* Instructions to follow
Scan the records below and copy every line that contains the string "computer".

* Data for processing
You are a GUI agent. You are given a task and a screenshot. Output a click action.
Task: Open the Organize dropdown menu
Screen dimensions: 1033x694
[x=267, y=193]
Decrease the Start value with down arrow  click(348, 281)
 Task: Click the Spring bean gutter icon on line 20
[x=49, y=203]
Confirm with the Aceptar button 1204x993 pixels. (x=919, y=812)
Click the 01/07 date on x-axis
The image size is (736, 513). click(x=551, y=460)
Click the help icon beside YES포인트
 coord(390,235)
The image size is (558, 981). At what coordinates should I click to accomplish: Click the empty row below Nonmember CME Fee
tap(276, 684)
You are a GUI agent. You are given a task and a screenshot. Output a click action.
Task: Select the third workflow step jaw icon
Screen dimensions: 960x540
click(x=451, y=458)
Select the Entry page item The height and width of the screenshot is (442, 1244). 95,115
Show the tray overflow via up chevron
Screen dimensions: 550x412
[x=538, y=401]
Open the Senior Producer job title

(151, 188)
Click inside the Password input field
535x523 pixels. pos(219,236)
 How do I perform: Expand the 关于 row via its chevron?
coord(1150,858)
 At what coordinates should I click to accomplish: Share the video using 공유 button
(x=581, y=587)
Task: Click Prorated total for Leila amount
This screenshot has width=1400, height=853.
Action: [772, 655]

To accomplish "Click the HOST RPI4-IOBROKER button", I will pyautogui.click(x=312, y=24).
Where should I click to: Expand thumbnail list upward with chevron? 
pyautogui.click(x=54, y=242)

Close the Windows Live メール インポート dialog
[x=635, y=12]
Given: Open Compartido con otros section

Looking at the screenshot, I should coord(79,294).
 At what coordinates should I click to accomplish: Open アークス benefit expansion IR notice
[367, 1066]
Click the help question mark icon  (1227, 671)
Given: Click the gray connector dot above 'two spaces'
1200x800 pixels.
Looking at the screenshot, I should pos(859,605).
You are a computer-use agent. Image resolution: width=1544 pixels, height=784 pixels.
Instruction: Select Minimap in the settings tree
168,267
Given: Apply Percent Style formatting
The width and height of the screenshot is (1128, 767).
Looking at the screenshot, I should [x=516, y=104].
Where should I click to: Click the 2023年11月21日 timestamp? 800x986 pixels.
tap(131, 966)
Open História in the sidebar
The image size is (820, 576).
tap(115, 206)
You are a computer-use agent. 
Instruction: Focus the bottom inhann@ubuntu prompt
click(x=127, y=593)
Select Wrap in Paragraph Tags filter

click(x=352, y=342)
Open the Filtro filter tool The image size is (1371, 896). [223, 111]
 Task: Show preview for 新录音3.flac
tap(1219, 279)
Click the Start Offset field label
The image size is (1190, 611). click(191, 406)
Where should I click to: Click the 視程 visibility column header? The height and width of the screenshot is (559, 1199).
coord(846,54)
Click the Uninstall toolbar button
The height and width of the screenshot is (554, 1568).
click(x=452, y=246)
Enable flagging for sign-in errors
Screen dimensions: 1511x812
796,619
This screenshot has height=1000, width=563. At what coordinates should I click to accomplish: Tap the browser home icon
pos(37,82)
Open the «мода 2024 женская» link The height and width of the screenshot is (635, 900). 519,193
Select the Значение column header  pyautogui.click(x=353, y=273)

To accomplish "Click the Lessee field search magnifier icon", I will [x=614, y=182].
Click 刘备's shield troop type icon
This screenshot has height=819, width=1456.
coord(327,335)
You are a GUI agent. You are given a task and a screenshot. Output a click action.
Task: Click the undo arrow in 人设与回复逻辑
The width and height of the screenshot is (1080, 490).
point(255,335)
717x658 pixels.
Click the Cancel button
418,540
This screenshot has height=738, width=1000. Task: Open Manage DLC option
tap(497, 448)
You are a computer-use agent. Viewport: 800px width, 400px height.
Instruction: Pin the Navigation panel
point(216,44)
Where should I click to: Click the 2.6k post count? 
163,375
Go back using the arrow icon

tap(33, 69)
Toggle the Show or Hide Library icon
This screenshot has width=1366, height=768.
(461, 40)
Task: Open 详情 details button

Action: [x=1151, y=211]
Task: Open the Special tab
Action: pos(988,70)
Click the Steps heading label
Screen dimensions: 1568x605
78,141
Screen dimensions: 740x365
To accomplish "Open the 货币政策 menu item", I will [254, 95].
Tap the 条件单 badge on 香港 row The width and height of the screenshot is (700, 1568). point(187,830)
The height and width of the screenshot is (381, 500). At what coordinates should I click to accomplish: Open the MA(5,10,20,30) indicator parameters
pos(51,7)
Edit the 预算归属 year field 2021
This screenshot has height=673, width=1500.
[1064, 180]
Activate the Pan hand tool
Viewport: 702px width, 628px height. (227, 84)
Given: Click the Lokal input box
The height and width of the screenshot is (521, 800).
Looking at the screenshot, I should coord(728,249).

* Answer area
You are a computer-use agent. Image resolution: width=1544 pixels, height=784 pixels.
You are a computer-use agent. 
You are a computer-use agent. Viewport: 800px width, 400px height.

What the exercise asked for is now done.